The reader did an amazing job with accents from all over the globe. Even so, I just found that I couldn't keep track of what was going on and eventually gave up. It's a really long book. After a while, it felt like I was just slogging through, not really paying attention. I have a feeling that if I had seen the names of people from India/Pakistan instead of hearing them, I might have had an easier time keeping track of them. Maybe one day I'll try again and update my evaluation.
Yes sir! The story is fantastic, the writing is majestic and the narration is flawless. So why I heck wouldn't I?
The beautiful mixture of fancy and reality. It's like the spicy Chinese noodles with a touch of vodka ...Delicious! Leaves you wondering what was real and what was not. Throw in the typical Salman Rushdie sense of humor and you've got a classic in your hands.
It was my first book on Audible and only after completing the novel did I realize that all voices were done by a solitary person and I was taken aback. Sam Dastor is that good! Indian accent, British accent, American accent, Persian accent, females, children, old people - he does it all incredibly well and smooth.
If I had to choose one character though it'll be Gibreel Farishta, his accent is pretty humorous.
Zeeny Vakil sounds hot! I wouldn't mind Allie, Pamela, Ayesha or even Gibreel and Saladin - they're all extremely interesting characters.
Knowledge of India and Islam is crucial or you'll miss out on a lot of jokes and references.
I haven't read the text version but can only imagine imagine that the print version is far more superior.
The book was very deeply layered and complex and can't say one particular moment stood out.
Sam Dastor's performance was great for every single character and made the book possible for me to read. For me it was so complex that reading it on my own I would have taken weeks to finish.
After hearing Joseph Anton by Salman Rushdie & narrated by Sam Dastor, I felt I HAD to listen to this book and see what all the fuss was about. I remember the hubhub about the book when it first came out, but I never gave it a thought to pick it up and read it. Good thing I didn't back then, I would never have finished it. The names, I would have constantly stumbled over them. But maybe the story line would have been easier to understand in print?? The listen was extemely hard to follow. As best as I can tell, it follows the main characters through several of their "other lives" & how they are interwined through eternity?? I am just not sure. But Sam Dastor made the listen interesting. It was fun hearing him spout off all those Indian names like he lived there and then change accents to fit the characters. It was also very interesting to hear how Indians talk to each other. My only experience has been the overly polite version on the other line when you call tech support or at the gas station (sorry...do not mean to offend.)

■ Stated exercise 1 ■
Format part of the records as a numbered list with no blank lines, starting at the line that has "Given: Open the Advanced features dialog" and ending after the line that has "Action: click(x=71, y=121)".
The audiobook reviews and the records have nothing to do with each other.

■ Recorded information ■
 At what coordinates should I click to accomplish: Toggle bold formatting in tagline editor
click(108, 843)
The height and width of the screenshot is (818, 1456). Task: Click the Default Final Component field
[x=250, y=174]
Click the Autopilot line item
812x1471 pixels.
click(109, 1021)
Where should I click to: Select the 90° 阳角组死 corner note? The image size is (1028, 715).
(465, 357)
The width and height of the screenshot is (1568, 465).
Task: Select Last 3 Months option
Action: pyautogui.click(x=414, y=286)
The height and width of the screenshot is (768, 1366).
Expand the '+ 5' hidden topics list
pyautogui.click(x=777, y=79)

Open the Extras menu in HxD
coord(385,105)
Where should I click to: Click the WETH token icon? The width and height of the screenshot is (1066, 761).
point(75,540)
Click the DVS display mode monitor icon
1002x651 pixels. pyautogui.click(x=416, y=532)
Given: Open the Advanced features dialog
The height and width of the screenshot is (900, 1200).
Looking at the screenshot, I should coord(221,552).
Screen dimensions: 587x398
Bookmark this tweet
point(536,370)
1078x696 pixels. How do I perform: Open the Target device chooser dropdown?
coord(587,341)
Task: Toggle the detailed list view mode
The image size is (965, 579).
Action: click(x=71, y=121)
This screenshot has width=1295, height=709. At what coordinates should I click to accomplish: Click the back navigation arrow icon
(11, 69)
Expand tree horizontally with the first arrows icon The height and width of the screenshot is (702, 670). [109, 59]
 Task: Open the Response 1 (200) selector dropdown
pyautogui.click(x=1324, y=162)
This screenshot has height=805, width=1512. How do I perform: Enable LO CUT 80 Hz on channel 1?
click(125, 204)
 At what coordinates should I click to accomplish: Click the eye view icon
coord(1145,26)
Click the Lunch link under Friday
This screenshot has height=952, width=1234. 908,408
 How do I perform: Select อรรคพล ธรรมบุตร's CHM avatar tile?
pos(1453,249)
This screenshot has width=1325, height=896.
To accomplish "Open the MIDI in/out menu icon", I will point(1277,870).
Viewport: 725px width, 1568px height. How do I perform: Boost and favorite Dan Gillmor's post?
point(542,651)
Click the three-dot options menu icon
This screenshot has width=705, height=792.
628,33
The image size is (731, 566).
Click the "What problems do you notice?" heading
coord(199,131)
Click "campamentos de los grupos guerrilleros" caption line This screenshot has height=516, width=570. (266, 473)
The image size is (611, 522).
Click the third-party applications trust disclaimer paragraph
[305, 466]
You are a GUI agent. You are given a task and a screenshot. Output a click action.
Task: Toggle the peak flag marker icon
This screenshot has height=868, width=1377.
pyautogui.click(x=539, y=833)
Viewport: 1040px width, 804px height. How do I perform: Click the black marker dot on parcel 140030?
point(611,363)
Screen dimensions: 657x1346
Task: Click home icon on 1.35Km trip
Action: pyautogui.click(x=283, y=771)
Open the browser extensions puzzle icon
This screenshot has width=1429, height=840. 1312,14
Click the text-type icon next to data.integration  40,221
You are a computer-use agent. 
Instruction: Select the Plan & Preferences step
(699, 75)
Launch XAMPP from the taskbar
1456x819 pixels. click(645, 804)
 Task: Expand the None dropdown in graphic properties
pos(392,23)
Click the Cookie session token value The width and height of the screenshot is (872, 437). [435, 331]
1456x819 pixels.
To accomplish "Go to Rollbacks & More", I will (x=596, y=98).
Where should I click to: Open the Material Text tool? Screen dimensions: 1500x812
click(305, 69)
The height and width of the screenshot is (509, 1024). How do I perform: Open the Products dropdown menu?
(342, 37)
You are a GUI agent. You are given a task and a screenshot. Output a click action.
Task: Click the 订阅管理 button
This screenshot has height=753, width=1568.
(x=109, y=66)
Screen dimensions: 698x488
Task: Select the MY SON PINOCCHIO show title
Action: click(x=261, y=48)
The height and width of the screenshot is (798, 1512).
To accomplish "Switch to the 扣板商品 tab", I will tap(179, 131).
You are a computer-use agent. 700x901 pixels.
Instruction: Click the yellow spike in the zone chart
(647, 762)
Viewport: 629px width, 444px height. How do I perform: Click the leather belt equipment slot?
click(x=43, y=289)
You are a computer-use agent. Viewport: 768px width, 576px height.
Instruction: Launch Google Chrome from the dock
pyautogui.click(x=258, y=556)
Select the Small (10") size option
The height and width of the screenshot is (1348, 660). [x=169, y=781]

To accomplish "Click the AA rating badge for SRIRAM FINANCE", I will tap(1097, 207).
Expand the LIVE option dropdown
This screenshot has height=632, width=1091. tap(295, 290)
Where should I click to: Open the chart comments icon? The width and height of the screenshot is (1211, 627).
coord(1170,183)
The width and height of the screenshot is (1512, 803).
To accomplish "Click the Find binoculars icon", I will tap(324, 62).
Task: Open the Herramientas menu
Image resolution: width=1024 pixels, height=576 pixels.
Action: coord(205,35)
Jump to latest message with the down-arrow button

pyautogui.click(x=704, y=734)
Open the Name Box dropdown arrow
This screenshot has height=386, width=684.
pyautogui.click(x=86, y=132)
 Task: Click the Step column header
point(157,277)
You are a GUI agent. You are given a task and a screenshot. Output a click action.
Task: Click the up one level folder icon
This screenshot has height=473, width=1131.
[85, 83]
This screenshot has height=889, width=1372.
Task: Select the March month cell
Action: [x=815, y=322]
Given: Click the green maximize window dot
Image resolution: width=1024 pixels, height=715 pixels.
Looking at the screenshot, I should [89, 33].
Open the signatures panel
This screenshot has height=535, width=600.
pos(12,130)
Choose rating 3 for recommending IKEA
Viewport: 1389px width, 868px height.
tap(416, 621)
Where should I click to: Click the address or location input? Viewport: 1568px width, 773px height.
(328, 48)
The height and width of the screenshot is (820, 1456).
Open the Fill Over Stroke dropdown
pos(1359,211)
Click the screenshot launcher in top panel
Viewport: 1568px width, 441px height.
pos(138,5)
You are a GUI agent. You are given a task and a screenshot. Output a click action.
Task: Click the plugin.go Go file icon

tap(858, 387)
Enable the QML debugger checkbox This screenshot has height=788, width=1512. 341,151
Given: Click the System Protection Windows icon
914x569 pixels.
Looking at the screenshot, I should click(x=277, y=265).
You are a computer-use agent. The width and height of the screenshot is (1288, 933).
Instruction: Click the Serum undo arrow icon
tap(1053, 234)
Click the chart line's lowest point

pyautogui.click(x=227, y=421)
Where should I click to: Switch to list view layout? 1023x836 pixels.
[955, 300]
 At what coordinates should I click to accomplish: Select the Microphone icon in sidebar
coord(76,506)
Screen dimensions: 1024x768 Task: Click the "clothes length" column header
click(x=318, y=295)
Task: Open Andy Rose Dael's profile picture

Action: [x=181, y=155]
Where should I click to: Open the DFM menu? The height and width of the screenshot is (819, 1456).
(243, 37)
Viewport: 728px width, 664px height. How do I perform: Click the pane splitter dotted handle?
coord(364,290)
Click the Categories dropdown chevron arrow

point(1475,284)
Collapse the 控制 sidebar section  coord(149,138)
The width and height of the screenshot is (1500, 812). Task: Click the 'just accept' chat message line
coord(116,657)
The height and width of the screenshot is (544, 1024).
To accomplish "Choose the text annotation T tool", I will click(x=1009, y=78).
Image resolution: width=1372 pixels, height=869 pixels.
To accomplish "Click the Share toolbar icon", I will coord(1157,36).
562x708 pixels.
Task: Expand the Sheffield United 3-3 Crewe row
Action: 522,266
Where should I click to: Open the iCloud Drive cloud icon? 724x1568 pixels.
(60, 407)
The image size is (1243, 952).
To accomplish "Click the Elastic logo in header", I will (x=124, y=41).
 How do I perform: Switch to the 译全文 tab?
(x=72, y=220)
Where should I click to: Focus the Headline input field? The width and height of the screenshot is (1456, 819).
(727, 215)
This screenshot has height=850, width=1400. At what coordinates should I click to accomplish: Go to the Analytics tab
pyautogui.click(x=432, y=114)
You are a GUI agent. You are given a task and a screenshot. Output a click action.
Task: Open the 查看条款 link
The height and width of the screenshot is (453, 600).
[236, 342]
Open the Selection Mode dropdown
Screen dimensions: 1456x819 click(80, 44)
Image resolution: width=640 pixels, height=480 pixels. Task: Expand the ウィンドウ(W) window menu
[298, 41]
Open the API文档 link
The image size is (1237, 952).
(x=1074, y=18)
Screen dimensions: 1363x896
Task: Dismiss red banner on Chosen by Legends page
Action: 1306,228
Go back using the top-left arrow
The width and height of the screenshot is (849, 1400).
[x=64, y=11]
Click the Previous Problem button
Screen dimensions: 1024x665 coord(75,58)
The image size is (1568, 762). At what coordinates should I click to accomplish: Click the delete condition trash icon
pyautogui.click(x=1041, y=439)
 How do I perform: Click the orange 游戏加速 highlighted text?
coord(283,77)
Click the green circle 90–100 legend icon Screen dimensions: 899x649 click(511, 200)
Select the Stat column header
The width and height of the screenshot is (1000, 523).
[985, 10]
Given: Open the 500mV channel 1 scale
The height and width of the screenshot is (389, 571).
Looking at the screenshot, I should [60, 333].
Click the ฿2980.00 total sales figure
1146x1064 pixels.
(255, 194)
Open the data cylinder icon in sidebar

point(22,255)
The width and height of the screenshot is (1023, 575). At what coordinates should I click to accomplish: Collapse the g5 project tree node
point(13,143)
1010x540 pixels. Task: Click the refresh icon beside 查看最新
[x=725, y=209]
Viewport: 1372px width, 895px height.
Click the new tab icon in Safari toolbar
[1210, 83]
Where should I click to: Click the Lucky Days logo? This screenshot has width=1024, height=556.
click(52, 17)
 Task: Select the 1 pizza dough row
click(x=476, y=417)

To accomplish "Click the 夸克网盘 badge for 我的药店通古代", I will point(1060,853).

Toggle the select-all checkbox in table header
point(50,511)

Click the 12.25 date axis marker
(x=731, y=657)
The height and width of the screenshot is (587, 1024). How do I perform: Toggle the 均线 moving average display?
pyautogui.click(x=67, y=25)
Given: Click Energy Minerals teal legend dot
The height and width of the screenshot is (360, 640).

■ Stated exercise 2 ■
From the audiobook reviews, copy the passage word for word, starting at the words "Zeeny Vakil sounds" and ending after the words "far more superior.".

■ Problem solution 1 ■
1. Given: Open the Advanced features dialog
2. The height and width of the screenshot is (900, 1200).
3. Looking at the screenshot, I should coord(221,552).
4. Screen dimensions: 587x398
5. Bookmark this tweet
6. point(536,370)
7. 1078x696 pixels. How do I perform: Open the Target device chooser dropdown?
8. coord(587,341)
9. Task: Toggle the detailed list view mode
10. The image size is (965, 579).
11. Action: click(x=71, y=121)

■ Problem solution 2 ■
Zeeny Vakil sounds hot! I wouldn't mind Allie, Pamela, Ayesha or even Gibreel and Saladin - they're all extremely interesting characters.
Knowledge of India and Islam is crucial or you'll miss out on a lot of jokes and references.
I haven't read the text version but can only imagine imagine that the print version is far more superior.